Magazine article The Nation's Health

November Elections Yield Victory for Popular Public Health Causes

Magazine article The Nation's Health

November Elections Yield Victory for Popular Public Health Causes

Article excerpt

Public health was the victor across the country on Election Day in November, with voters approving state ballot initiatives to raise the minimum wage, protect access to reproductive health services and curb tobacco smoke in public places.

Among the most-watched state ballot initiatives--and one of the most fiercely fought-was in South Dakota, where voters rejected the nation's most sweeping abortion ban. With 56 percent of the vote, South Dakota residents rejected the new statewide restriction that would have outlawed abortion, while making no exception for the health of the woman or situations such as rape and incest. State Gov. Mike Rounds signed the antiabortion legislation into law last year, but because of legal action, the law for popular public never went into effect.

Other reproductive health-related issues rejected in the voting booth were initiatives in California and Oregon that would have mandated parental notification for minors before receiving an abortion. Voters in California rejected such a measure for the second time. APHA is among a number of health organizations opposed to parental notification mandates because such requirements could cause long delays that could harm the health of young women.

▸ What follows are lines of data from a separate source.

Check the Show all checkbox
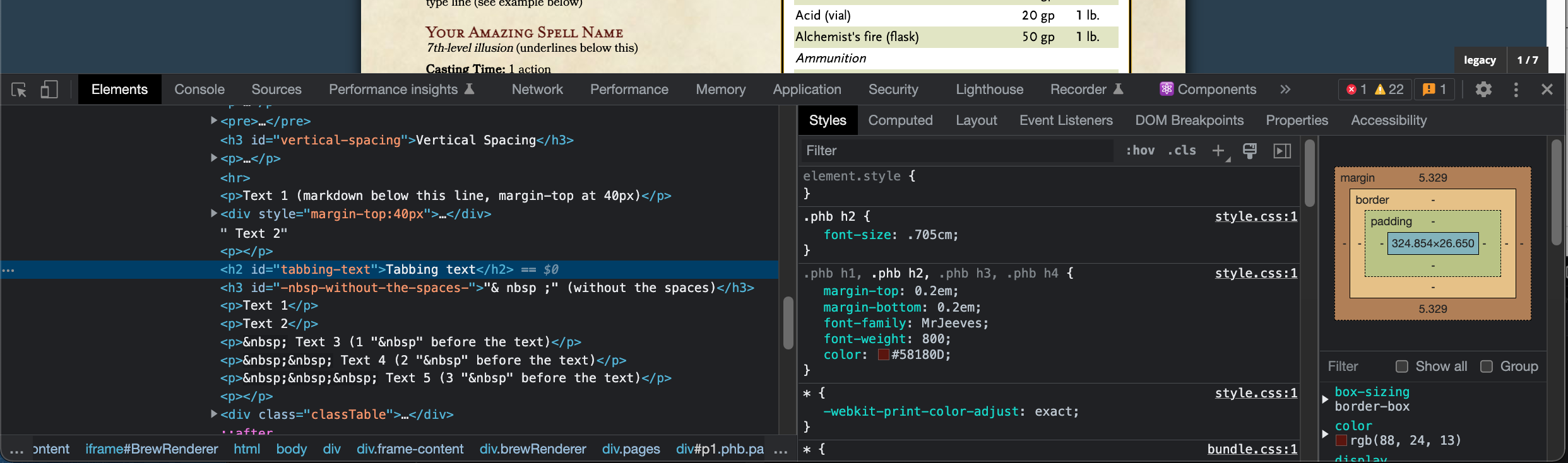1568x463 pixels. pyautogui.click(x=1402, y=366)
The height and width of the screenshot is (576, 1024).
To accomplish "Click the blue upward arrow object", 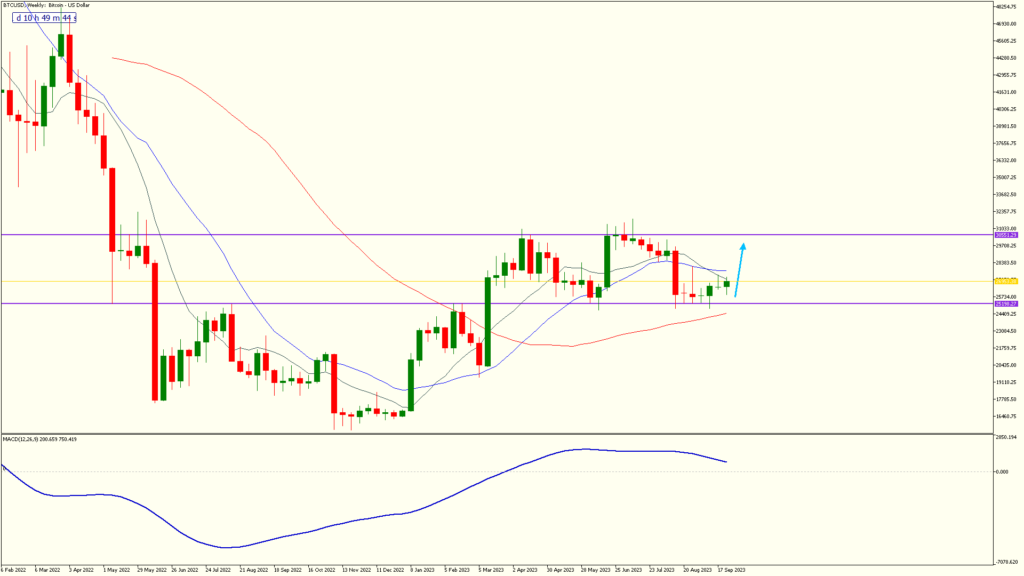I will tap(740, 270).

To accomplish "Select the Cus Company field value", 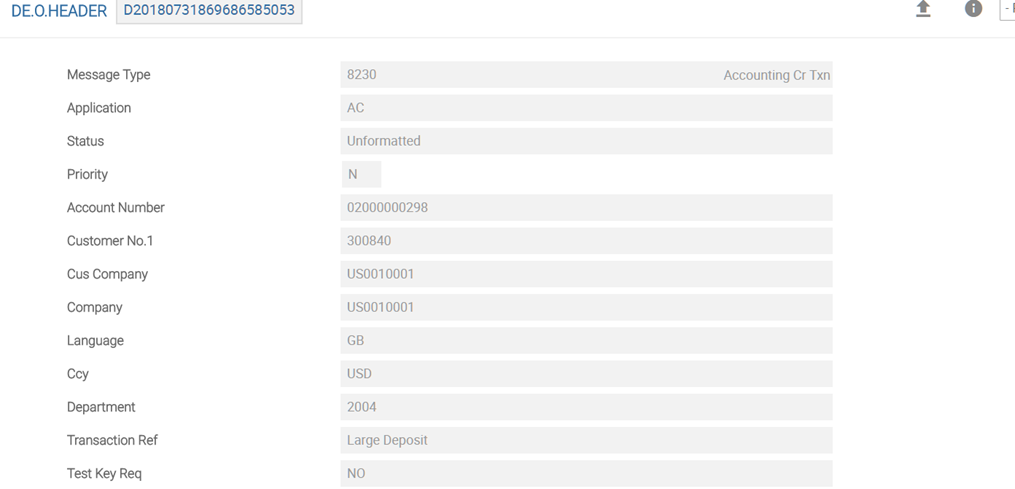I will (x=586, y=274).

"Good family communication, unfortunately, cannot be imposed by government," said APHA member Lois Uttley, MPP, director of the Merger-Watch Project, during an Association-sponsored news conference on state ballot initiatives Nov. 7. "The real answer to teen pregnancy is prevention."

On the anti-tobacco front, voters in six states approved smoke-free workplace initiatives, raising tobacco taxes and funding tobacco prevention programs. Arizona, Nevada and Ohio welcomed new smoking bans at work and other public places; Florida will now be required to use tobacco settlement money to support smoking prevention; and South Dakota and Arizona smokers will face higher tobacco taxes. …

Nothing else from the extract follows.